The European Union (EU), UNICEF, and the International Organization for Migration (IOM) launched the Youth Power Hub Programme in September 2024, with the goal of empowering young people as key players in governance and development at both local and national levels. To make the activities also future facing, the Youth4Foresight toolkit was used at the launch event.
Training foresight facilitators
The toolkit, produced by European Commission, foresight experts and young people worldwide, offers a set of foresight techniques tailored for young people. Rather than relying on external foresight experts for a one-off workshop at the launch event, the EU and partners focused on embedding foresight within the Youth Power Hub itself. Local youth leaders participated in hybrid training on foresight fundamentals, specific tools, and facilitation skills.
These facilitators then led a futures workshop for 100 participants, exploring ‘The Future of Youth Advocacy in Lesotho.’ A key tool used, part of the Youth4Foresight toolkit, was Three Horizons, a structured approach to understanding systems change and transitions.
Shifting mindsets, creating space for new ideas
For many participants, this was the first time they had been invited to systematically and critically think about the future — not as something distant and abstract, but as something they could actively shape. One facilitator described the experience as “a permission slip to imagine beyond the immediate struggles we are navigating.” Others found clarity in seeing how interconnected issues like climate resilience, youth unemployment, and political participation required systemic solutions. By framing discussions in terms of possible futures rather than fixed positions, it created space for conversations that might otherwise have been constrained by political or institutional barriers.

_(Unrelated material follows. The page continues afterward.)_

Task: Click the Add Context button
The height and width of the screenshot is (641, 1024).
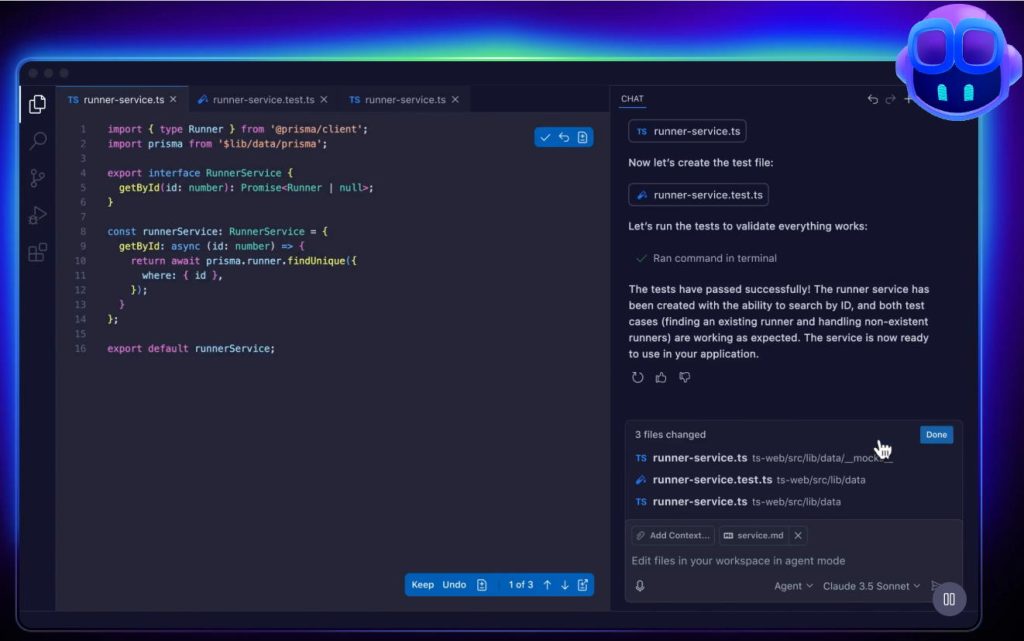Action: tap(672, 535)
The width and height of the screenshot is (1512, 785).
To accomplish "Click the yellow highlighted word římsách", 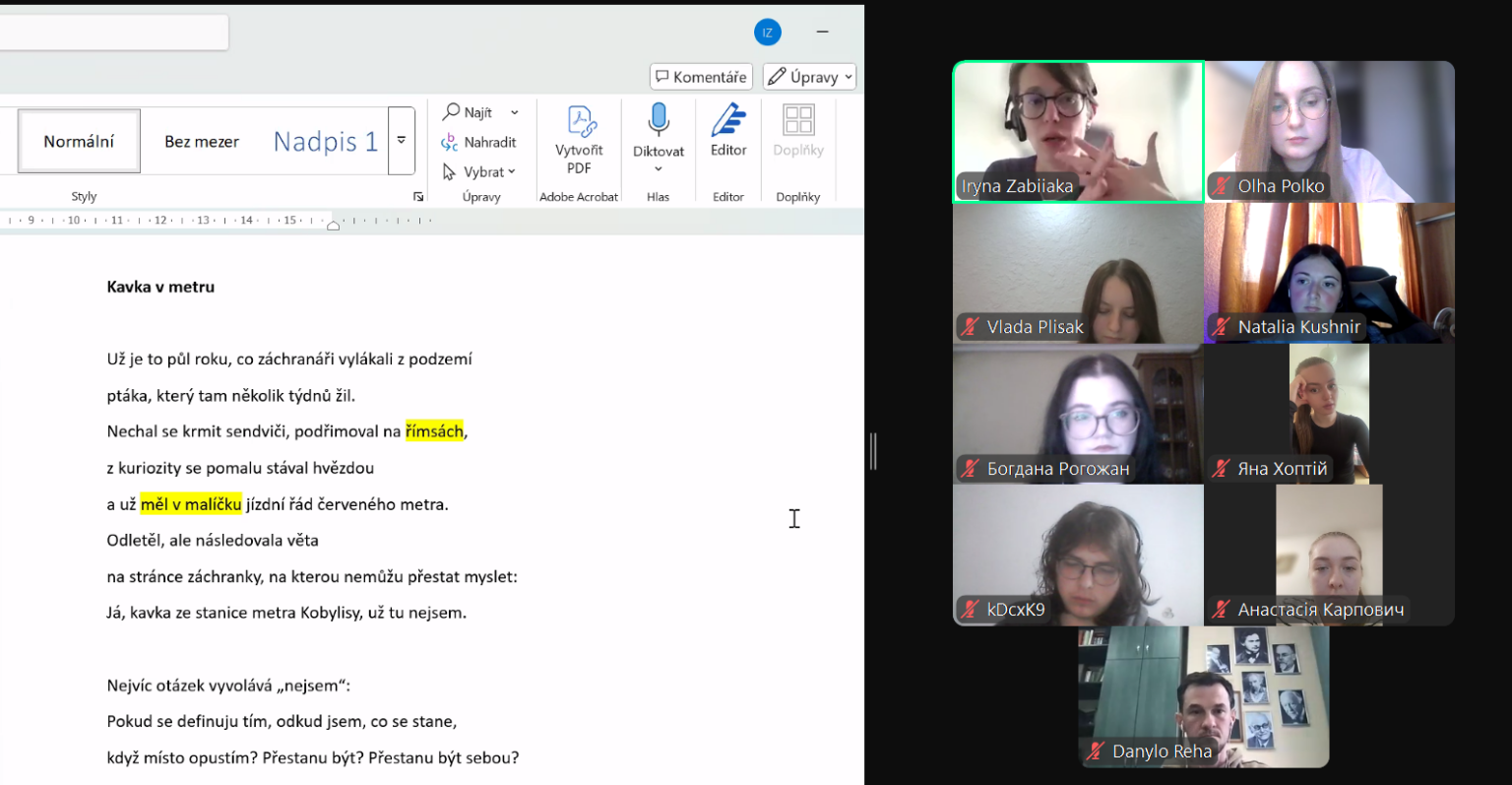I will [x=434, y=431].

The workshop also empowered the young participants collectively convey their views on the Lesotho of the future to the decision makers present at the launch event, as a practical example of the dialogue that the Power Hub seeks to encourage.

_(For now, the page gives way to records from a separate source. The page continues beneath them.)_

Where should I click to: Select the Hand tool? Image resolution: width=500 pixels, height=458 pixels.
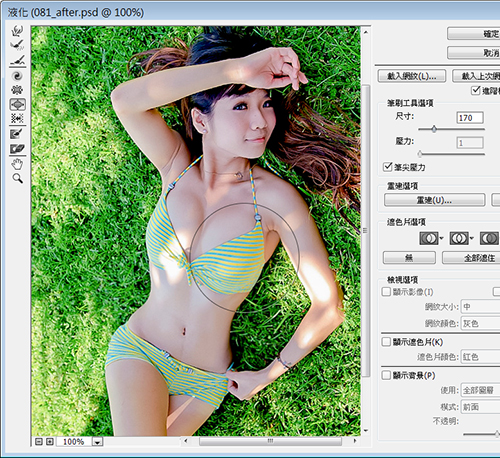pyautogui.click(x=17, y=164)
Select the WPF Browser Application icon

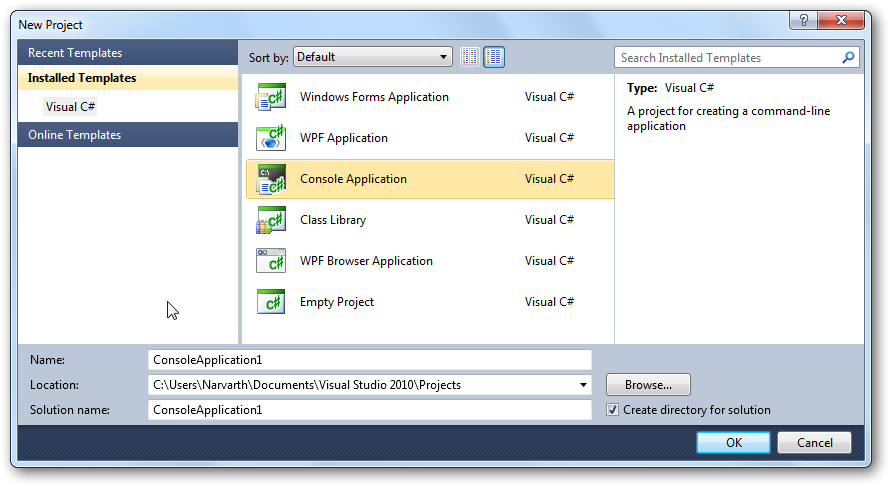pos(271,262)
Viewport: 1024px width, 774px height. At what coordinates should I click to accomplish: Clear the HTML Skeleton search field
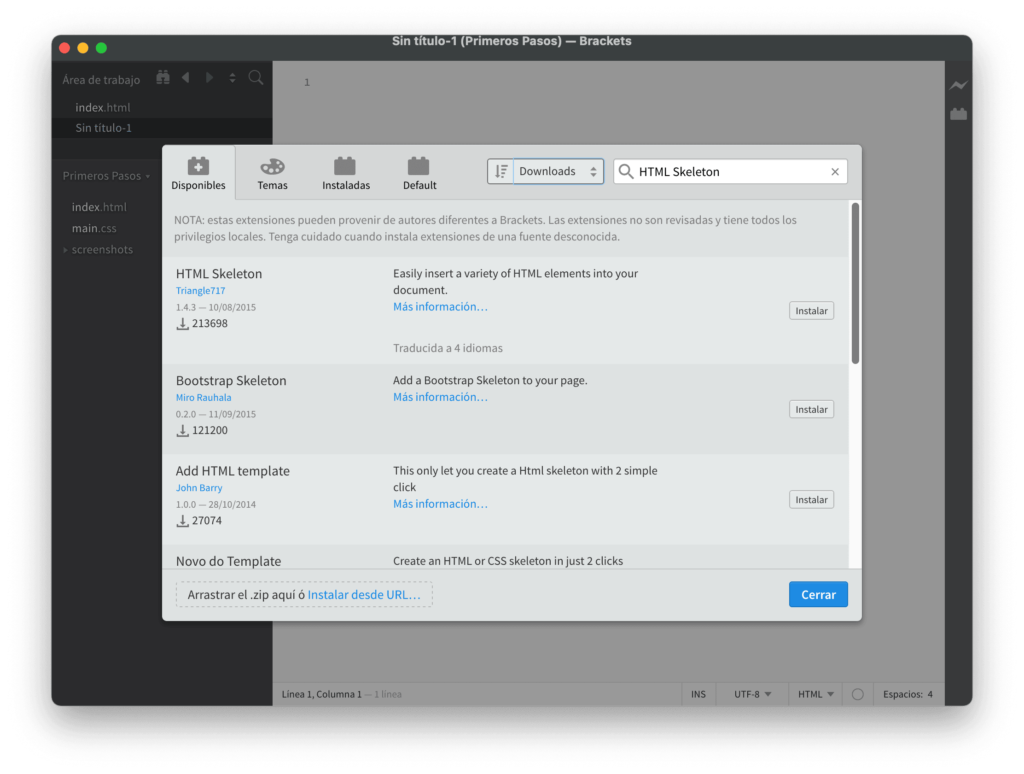(x=835, y=171)
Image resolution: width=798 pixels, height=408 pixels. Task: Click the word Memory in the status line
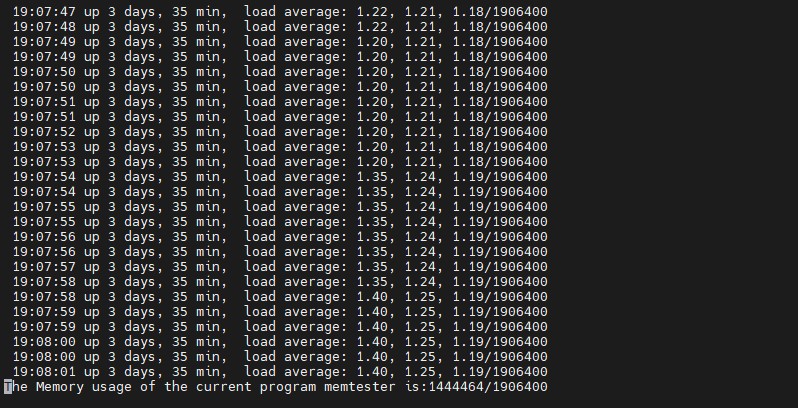pos(60,387)
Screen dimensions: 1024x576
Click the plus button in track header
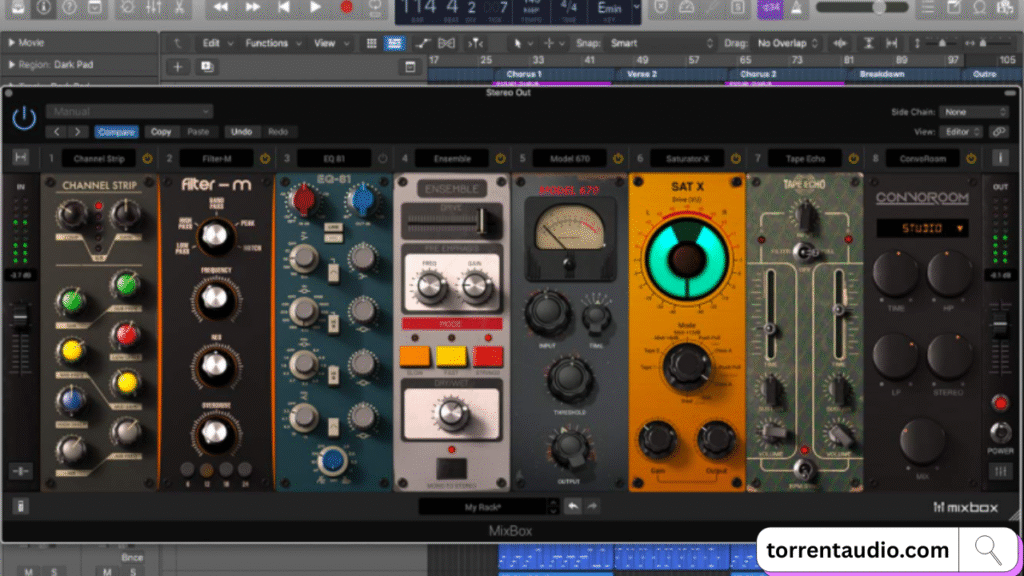177,66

What’s next for foresight in the Youth Power Hub?
Foresight is not a one-off intervention; it is a capability that grows over time. In a world where youth engagement is often reduced to consultation rather than real agency, the Youth4Foresight Toolkit offers young people a way to navigate uncertainty and define alternative futures they can build towards.
Spanning from 2024 to 2029, the Youth Power Hub in Lesotho will actively involve young people in decision-making to strengthen citizen participation and build stronger, more inclusive communities. The project supports the Youth Action Plan in European Union external action for 2022-2027, the first ever policy framework for a strategic partnership with young people around the world.